--- BEGIN QUOTED TEXT ---
This figure in Group of Women seems to scream toward the sky.

The painting’s unusual titles and precise dates may also reference the war. Mimicking the international coverage of the war, carried out through newspaper accounts, radio, and film, Miró affixes the paintings within a timeline of battles and bombings, perhaps linking them to specific events. Like Picasso’s Guernica, these paintings draw attention to the fact that for the first time in the history of Western Europe, a civilian population was the target of total war.

But why did Dr. Albert C. Barnes, who is not typically thought of as a politically engaged collector, purchase paintings about a civil war in a foreign country?

Dr. Barnes rarely discussed politics in his writings or personal correspondence, but his actions certainly provide insight into his mind-set.¹ Though it is not widely known, he supported the Spanish Republic’s struggle against General Francisco Franco’s fascist regime. And while we generally accept that Dr. Barnes acquired artworks based on their aesthetic properties, an archival discovery about his anti-fascist actions sheds new light on his purchase of the Miró paintings on May 15, 1939, just a month after the civil war ended.

 

Dr. Barnes stands near a Miró tapestry in Merion, PA. Photograph by Pinto Studios. Photograph Collection, Barnes Foundation Archives

In December 1936, while having a drink in Paris with the gallery owner Étienne Bignou at Harry’s Bar, a popular haunt for artistic expats, Dr. Barnes met José Luis de Cortina, a Basque Loyalist who spoke in great detail about the deteriorating situation in Spain.² In July of that year, backed by the Catholic Church and wealthy landowners, General Franco launched a coup to overthrow the Spanish Republic and replace it with a military dictatorship that would repeal its socially progressive policies. The coup failed to take complete control of the country, and civil war ensued. In August 1936, the well-known poet Federico García Lorca was captured and executed by Franco’s regime, drawing international attention to the conflict. The bloody three-year civil war is now recognized as a prelude to World War II.

 

Cortina in 1937

Galvanized by his discussion with Cortina, Dr. Barnes decided to facilitate “American propaganda” to garner international support for the Republican cause.³ Many Western democratic nations, such as England and France, had committed to a policy of non-intervention—even though Nazi Germany and Mussolini’s Italy provided military aid to Franco. To circumvent this policy, nearly 40,000 volunteers joined the fight through the International Brigades. American writers, such as Martha Gellhorn, Ernest Hemingway, and Langston Hughes, reported on the Republic’s efforts to resist fascism.

Upon his return to Philadelphia, Dr. Barnes wrote to Bignou, indicating his excitement at having successfully recruited his friend, the journalist Henry Hart, to cover the events in the Basque Country for progressive American newspapers like the New Republic. As Dr. Barnes put it, “I never expected to have such luck as this and I doubt if the Basque people had either.”
--- END QUOTED TEXT ---
--- BEGIN RECORDS FOR THE EXERCISE ---
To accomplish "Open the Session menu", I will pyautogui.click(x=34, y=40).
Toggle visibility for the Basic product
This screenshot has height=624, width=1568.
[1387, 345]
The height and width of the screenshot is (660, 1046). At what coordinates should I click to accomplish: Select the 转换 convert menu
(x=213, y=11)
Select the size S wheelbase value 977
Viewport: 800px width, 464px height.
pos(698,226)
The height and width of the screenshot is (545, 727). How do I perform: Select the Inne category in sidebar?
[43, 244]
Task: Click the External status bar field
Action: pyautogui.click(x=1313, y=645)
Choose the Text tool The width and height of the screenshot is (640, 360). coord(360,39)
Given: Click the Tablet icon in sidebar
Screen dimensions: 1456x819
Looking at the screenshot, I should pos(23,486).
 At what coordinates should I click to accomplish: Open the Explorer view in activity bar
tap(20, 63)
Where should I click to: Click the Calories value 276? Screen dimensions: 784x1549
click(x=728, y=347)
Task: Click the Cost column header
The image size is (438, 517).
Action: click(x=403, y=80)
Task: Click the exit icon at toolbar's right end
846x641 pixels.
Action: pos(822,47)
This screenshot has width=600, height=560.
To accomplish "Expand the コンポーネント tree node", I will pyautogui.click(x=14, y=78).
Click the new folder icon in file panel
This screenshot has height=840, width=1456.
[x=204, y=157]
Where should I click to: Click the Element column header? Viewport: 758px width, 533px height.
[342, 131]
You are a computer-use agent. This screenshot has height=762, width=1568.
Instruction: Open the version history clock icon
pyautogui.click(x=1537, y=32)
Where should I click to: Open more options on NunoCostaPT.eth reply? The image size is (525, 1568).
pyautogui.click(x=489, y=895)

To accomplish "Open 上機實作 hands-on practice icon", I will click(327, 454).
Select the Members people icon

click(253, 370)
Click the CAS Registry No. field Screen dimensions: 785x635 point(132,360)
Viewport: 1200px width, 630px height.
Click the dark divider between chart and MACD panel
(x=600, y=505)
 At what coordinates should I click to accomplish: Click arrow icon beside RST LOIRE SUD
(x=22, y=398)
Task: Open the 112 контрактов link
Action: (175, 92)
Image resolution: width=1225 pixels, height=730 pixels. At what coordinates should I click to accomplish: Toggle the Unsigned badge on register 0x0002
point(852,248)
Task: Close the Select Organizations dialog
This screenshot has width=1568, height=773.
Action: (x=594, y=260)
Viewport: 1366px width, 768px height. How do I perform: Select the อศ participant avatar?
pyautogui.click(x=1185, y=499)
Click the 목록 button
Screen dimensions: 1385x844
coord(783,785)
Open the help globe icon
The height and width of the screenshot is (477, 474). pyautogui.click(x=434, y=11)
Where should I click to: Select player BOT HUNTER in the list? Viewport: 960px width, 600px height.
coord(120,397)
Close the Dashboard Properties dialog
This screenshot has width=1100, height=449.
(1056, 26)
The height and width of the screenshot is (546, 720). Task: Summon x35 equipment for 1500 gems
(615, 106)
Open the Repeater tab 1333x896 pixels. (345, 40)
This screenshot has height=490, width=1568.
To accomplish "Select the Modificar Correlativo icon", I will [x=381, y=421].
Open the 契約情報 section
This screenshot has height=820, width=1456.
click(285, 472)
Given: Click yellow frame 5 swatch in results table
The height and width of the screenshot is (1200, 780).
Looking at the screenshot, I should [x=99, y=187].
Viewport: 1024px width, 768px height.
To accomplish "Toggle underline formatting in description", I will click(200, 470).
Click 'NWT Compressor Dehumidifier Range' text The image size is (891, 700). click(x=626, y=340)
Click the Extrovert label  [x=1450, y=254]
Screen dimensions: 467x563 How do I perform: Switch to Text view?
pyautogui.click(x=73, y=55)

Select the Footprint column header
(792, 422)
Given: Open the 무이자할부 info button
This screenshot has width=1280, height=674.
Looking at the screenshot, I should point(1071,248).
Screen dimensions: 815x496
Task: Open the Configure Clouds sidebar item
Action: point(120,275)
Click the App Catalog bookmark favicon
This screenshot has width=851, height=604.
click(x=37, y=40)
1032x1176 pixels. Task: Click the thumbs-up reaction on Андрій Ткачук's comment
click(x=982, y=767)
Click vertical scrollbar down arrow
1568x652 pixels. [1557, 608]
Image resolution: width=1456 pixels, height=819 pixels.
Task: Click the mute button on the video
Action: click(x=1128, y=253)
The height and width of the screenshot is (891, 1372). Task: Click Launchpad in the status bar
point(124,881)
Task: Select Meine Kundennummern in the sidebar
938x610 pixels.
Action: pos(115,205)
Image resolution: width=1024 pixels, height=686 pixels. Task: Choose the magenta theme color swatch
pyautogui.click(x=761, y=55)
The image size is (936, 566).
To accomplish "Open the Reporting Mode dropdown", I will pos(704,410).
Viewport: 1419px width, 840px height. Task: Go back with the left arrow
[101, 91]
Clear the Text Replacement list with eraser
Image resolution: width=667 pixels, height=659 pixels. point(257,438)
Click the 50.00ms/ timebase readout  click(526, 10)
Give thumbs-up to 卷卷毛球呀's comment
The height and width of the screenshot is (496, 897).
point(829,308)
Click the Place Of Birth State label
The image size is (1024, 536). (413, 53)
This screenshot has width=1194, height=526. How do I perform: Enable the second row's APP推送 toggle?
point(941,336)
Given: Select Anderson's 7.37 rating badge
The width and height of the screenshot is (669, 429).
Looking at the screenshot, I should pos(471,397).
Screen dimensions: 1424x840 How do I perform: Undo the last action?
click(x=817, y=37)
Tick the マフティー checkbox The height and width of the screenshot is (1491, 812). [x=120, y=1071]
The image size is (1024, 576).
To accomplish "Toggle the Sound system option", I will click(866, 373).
--- END RECORDS FOR THE EXERCISE ---
**DIRECTIVE 1:**
According to the passage on Dr. Barnes and the Miró paintings, on what date did he buy the Miró paintings?
**DIRECTIVE 2:**
Please rewrite the entries from the line containing "Task: Click the Cost column header" down to the line containing "pyautogui.click(x=489, y=895)", changing "header" to "heading" and leaving everything else unchanged.
The passage on Dr. Barnes and the Miró paintings and the entries are unrelated to each other.

**CORRECT ANSWER 1:**
May 15, 1939.

**CORRECT ANSWER 2:**
Task: Click the Cost column heading
The image size is (438, 517).
Action: click(x=403, y=80)
Task: Click the exit icon at toolbar's right end
846x641 pixels.
Action: pos(822,47)
This screenshot has width=600, height=560.
To accomplish "Expand the コンポーネント tree node", I will pyautogui.click(x=14, y=78).
Click the new folder icon in file panel
This screenshot has height=840, width=1456.
[x=204, y=157]
Where should I click to: Click the Element column heading? Viewport: 758px width, 533px height.
[342, 131]
You are a computer-use agent. This screenshot has height=762, width=1568.
Instruction: Open the version history clock icon
pyautogui.click(x=1537, y=32)
Where should I click to: Open more options on NunoCostaPT.eth reply? The image size is (525, 1568).
pyautogui.click(x=489, y=895)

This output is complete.